Oyster-shell scale. These are small sucking insects about 3 mm long with a brownish shell shaped like an oyster shell. A serious infestation can kill the affected stems. Horticultural oil spray applied during dormancy can help eliminate these insects, but it is often best to remove and destroy any severely affected branches.
Lilac leaf miners are moths whose larvae burrow and tunnel into the leaves. The damage they cause is fairly cosmetic. Remove affected leaves before the larvae fall to the ground to minimize subsequent infestations.
Powdery mildew. The symptoms of this fungal disease take the form of a white down on the leaves that generally appears when days are hot and humid. This disease does little actual damage to the plant.

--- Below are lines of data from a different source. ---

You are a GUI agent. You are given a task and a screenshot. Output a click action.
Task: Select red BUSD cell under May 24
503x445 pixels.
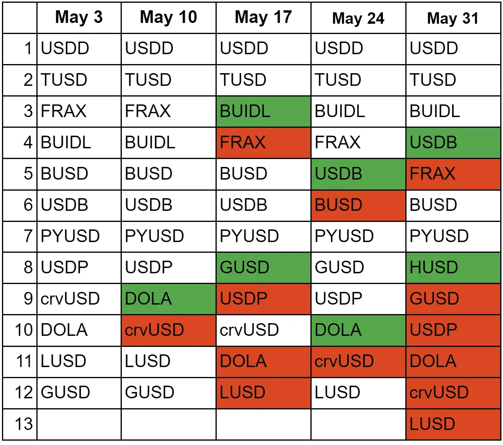358,205
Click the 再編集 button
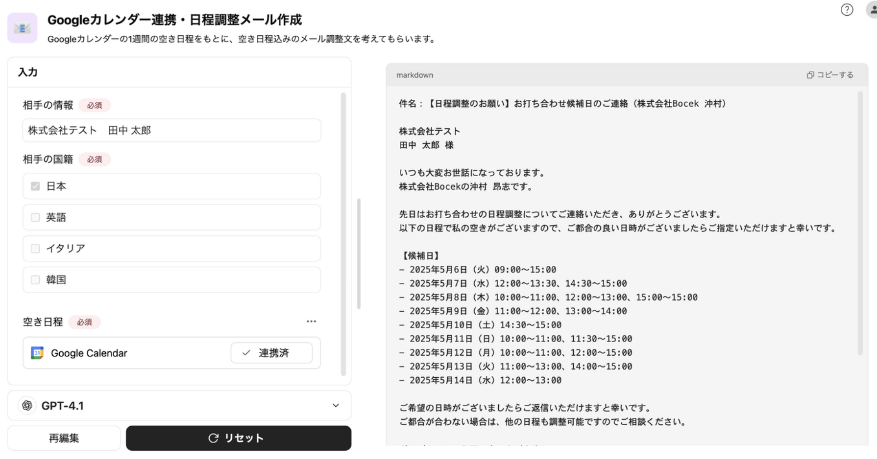Viewport: 877px width, 459px height. click(x=64, y=438)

Various forms of leaf spot, caused by bacteria or viruses, may affect lilacs. Remove diseased branches, taking care to disinfect your tools.
Witches’-broom, caused by a micro-organism, results in densely clustered abnormal growth of shoots. Lilacs in the Syringa x prestoniae group are the most vulnerable to this disease. Remove all affected parts, taking care to disinfect your tools between cuts.

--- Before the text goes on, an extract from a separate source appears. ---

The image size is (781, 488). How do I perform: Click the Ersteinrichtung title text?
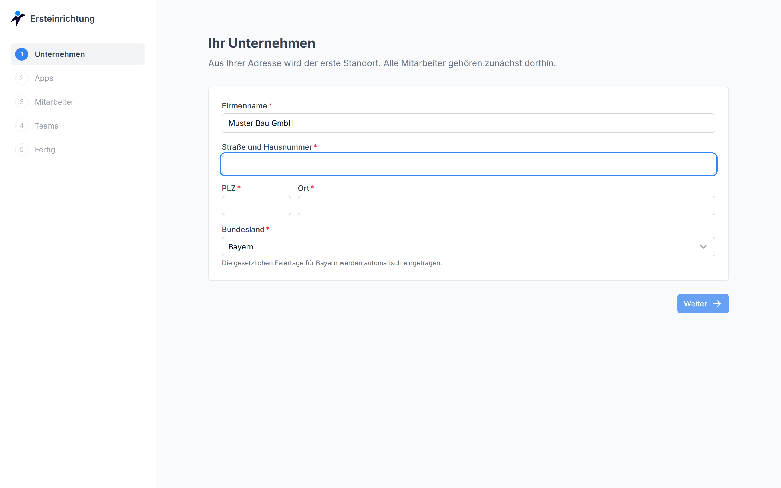click(x=63, y=19)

Lilac bacterial blight is a disease that causes tissues to burn and young shoots to weaken and become susceptible to frost damage. The terminal shoots become dry or scorched looking. The leaves may be deformed, with brownish blotches. All affected parts must be removed by pruning 60 cm into healthy wood, remembering to disinfect your tools between each cut.
Meadow voles are small mammals that can do considerable damage by gnawing lilac bark. A good way to prevent such damage is by installing a physical barrier, such as a white, perforated wrap.